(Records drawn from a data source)
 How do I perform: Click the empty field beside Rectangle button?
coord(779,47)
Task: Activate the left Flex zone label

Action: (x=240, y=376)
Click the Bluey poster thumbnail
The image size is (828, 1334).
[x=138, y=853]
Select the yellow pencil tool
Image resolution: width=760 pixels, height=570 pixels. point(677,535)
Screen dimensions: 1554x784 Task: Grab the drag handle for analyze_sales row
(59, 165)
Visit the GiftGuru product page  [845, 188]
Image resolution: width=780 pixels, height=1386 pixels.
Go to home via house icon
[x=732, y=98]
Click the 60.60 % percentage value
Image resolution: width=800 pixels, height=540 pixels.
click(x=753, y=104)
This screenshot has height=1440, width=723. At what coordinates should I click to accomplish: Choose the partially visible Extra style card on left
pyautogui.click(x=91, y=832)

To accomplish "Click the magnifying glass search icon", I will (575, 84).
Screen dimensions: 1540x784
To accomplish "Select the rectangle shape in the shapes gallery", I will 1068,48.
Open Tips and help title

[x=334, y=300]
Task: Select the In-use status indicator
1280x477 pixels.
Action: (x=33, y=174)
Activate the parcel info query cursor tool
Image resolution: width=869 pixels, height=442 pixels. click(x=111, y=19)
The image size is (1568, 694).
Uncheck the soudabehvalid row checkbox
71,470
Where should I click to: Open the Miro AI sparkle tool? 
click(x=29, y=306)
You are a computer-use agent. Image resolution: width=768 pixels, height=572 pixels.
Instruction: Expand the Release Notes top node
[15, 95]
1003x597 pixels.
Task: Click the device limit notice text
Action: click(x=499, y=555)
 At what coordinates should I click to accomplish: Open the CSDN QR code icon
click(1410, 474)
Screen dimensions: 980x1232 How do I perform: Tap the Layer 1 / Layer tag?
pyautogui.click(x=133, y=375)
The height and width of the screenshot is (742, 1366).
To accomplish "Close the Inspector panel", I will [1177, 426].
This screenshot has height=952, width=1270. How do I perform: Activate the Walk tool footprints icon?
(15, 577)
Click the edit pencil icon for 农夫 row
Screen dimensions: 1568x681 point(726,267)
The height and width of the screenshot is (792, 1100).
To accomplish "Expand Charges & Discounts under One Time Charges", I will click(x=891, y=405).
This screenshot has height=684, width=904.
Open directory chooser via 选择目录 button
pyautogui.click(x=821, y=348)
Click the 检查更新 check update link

## The problem
Please give every line of the rows above as a JSON list of strings, one string per line, with blank lines left out.

## Response below
[
  " How do I perform: Click the empty field beside Rectangle button?",
  "coord(779,47)",
  "Task: Activate the left Flex zone label",
  "Action: (x=240, y=376)",
  "Click the Bluey poster thumbnail",
  "The image size is (828, 1334).",
  "[x=138, y=853]",
  "Select the yellow pencil tool",
  "Image resolution: width=760 pixels, height=570 pixels. point(677,535)",
  "Screen dimensions: 1554x784 Task: Grab the drag handle for analyze_sales row",
  "(59, 165)",
  "Visit the GiftGuru product page  [845, 188]",
  "Image resolution: width=780 pixels, height=1386 pixels.",
  "Go to home via house icon",
  "[x=732, y=98]",
  "Click the 60.60 % percentage value",
  "Image resolution: width=800 pixels, height=540 pixels.",
  "click(x=753, y=104)",
  "This screenshot has height=1440, width=723. At what coordinates should I click to accomplish: Choose the partially visible Extra style card on left",
  "pyautogui.click(x=91, y=832)",
  "To accomplish \"Click the magnifying glass search icon\", I will (575, 84).",
  "Screen dimensions: 1540x784",
  "To accomplish \"Select the rectangle shape in the shapes gallery\", I will 1068,48.",
  "Open Tips and help title",
  "[x=334, y=300]",
  "Task: Select the In-use status indicator",
  "1280x477 pixels.",
  "Action: (x=33, y=174)",
  "Activate the parcel info query cursor tool",
  "Image resolution: width=869 pixels, height=442 pixels. click(x=111, y=19)",
  "The image size is (1568, 694).",
  "Uncheck the soudabehvalid row checkbox",
  "71,470",
  "Where should I click to: Open the Miro AI sparkle tool? ",
  "click(x=29, y=306)",
  "You are a computer-use agent. Image resolution: width=768 pixels, height=572 pixels.",
  "Instruction: Expand the Release Notes top node",
  "[15, 95]",
  "1003x597 pixels.",
  "Task: Click the device limit notice text",
  "Action: click(x=499, y=555)",
  " At what coordinates should I click to accomplish: Open the CSDN QR code icon",
  "click(1410, 474)",
  "Screen dimensions: 980x1232 How do I perform: Tap the Layer 1 / Layer tag?",
  "pyautogui.click(x=133, y=375)",
  "The height and width of the screenshot is (742, 1366).",
  "To accomplish \"Close the Inspector panel\", I will [1177, 426].",
  "This screenshot has height=952, width=1270. How do I perform: Activate the Walk tool footprints icon?",
  "(15, 577)",
  "Click the edit pencil icon for 农夫 row",
  "Screen dimensions: 1568x681 point(726,267)",
  "The height and width of the screenshot is (792, 1100).",
  "To accomplish \"Expand Charges & Discounts under One Time Charges\", I will click(x=891, y=405).",
  "This screenshot has height=684, width=904.",
  "Open directory chooser via 选择目录 button",
  "pyautogui.click(x=821, y=348)",
  "Click the 检查更新 check update link"
]